--- RECORDS SHOWN Enclosed Below ---
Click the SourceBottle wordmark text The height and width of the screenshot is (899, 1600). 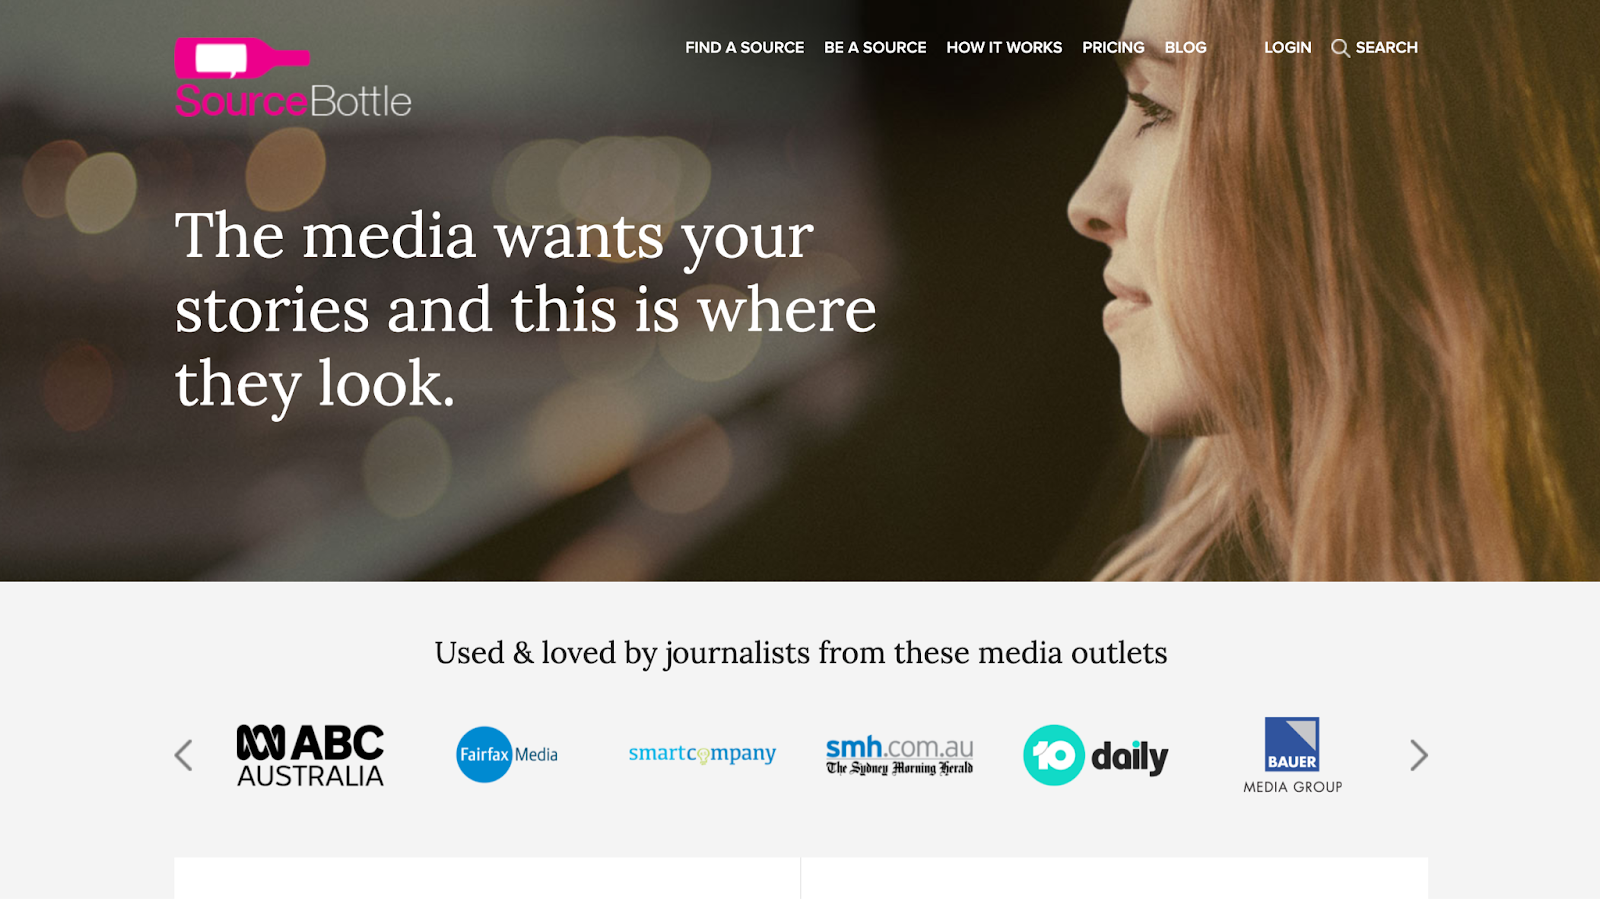tap(293, 101)
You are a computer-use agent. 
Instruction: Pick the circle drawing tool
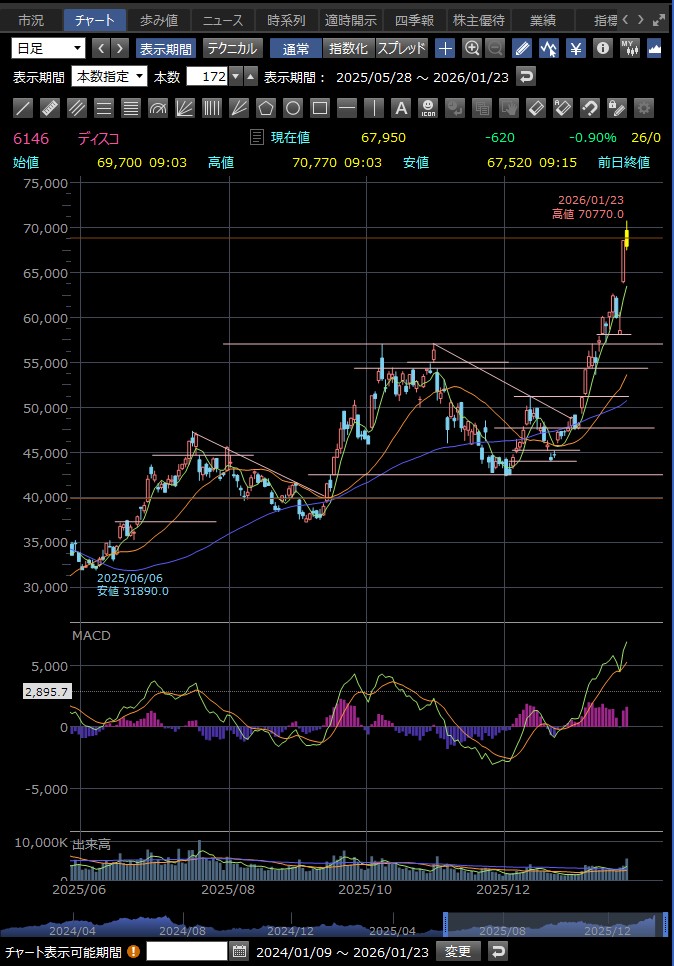click(x=293, y=108)
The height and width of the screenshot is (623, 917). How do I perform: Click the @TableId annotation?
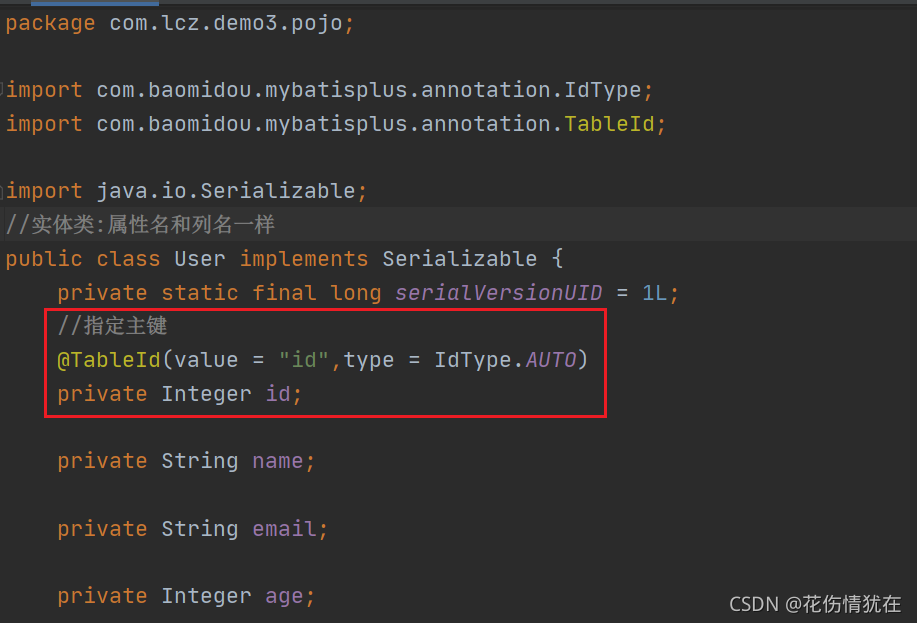click(x=109, y=360)
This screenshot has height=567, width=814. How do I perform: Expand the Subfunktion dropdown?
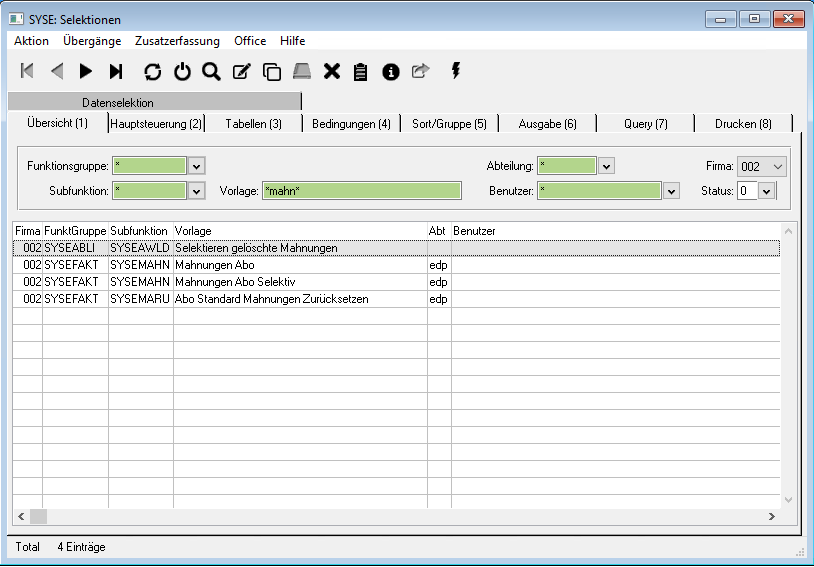pyautogui.click(x=196, y=191)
--- End of Enclosed RECORDS SHOWN ---
# WORK REQUEST:
Take the line that contains "Instruction: Pick the circle drawing tool" and all lines after it to the end of the material above, and copy them verbatim without any images.

# YOUR RESPONSE:
Instruction: Pick the circle drawing tool
click(x=293, y=108)
The height and width of the screenshot is (623, 917). How do I perform: Click the @TableId annotation?
click(x=109, y=360)
This screenshot has height=567, width=814. How do I perform: Expand the Subfunktion dropdown?
pyautogui.click(x=196, y=191)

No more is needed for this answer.